Only the lines from the one containing "Click the disclosure" through the one containing "is (1297, 2306)." should be printed, exactly as they appear below, with both ends included.

Pixel coordinate grounding data:
▼
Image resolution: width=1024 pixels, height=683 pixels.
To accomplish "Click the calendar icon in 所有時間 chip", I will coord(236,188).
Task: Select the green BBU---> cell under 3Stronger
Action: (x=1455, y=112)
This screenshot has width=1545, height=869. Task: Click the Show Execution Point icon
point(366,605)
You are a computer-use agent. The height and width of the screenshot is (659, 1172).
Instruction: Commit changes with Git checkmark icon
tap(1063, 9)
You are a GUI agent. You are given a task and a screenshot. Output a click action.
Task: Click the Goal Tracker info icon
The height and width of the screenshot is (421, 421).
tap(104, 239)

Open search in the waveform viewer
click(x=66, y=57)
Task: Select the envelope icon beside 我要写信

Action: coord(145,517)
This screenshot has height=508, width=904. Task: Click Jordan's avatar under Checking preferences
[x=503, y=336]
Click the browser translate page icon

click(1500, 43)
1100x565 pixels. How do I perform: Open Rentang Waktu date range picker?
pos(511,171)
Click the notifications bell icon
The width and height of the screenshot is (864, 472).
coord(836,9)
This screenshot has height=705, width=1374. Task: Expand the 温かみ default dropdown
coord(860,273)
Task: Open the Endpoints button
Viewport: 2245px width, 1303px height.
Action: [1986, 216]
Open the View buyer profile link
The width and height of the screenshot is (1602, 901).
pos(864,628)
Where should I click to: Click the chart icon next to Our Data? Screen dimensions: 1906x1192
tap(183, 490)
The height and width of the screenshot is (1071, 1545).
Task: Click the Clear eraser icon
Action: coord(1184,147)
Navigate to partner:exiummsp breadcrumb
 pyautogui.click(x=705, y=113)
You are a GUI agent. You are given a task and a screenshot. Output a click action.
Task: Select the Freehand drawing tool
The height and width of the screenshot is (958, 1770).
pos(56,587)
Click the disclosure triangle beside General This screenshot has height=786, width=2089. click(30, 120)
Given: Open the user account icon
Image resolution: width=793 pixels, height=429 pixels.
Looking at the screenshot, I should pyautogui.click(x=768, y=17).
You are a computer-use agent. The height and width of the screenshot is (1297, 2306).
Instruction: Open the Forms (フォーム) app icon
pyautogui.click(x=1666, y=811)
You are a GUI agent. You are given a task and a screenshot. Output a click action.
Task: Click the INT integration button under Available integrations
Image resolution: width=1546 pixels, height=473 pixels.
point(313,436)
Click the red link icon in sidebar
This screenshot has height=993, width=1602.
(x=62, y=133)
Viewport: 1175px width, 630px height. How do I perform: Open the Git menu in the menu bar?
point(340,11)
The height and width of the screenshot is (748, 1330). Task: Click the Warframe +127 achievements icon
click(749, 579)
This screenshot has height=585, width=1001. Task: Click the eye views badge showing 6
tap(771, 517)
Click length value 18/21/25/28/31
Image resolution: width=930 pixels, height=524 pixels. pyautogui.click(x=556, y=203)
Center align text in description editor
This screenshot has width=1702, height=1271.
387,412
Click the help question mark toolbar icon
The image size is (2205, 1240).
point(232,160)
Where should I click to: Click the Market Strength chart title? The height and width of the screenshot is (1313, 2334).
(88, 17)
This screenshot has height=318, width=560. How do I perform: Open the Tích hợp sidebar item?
▲
Response:
Click the disclosure triangle beside General This screenshot has height=786, width=2089. click(30, 120)
Given: Open the user account icon
Image resolution: width=793 pixels, height=429 pixels.
Looking at the screenshot, I should pyautogui.click(x=768, y=17).
You are a computer-use agent. The height and width of the screenshot is (1297, 2306).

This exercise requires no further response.